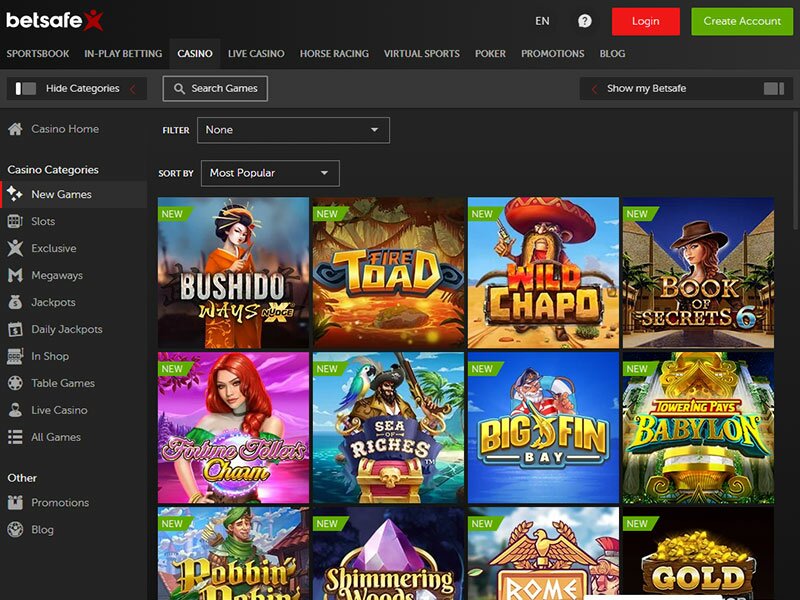Open Live Casino from the sidebar icon
800x600 pixels.
pyautogui.click(x=13, y=410)
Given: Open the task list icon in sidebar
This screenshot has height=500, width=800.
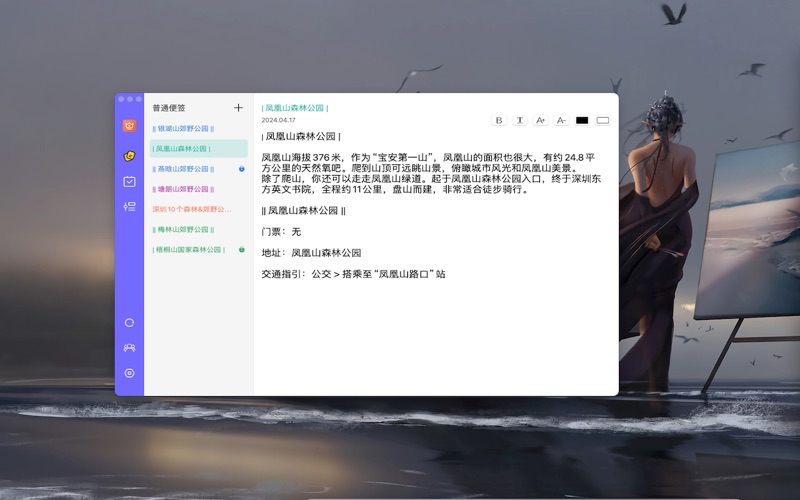Looking at the screenshot, I should [129, 207].
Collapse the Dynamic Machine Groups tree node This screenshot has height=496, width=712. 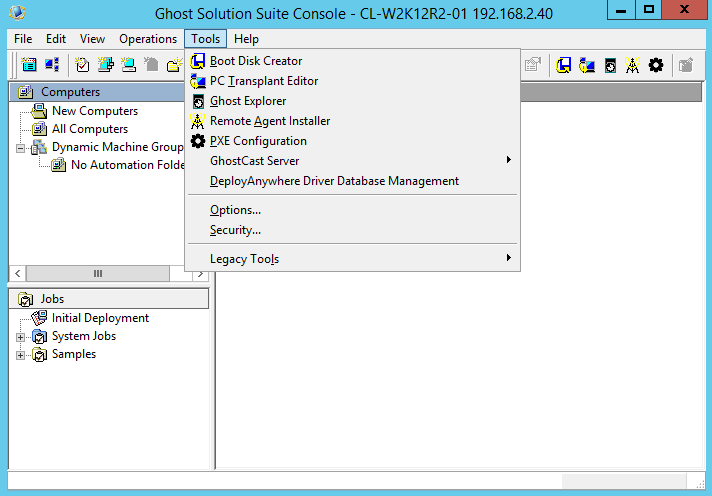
+---+
### YOUR ASSIGNMENT
What is needed is every line from the one with "Given: Open the task list icon in sidebar" to the final line of the listing above, set down exactly and with the pictures left out.

### ANSWER
Given: Open the task list icon in sidebar
This screenshot has height=500, width=800.
Looking at the screenshot, I should [129, 207].
Collapse the Dynamic Machine Groups tree node This screenshot has height=496, width=712. 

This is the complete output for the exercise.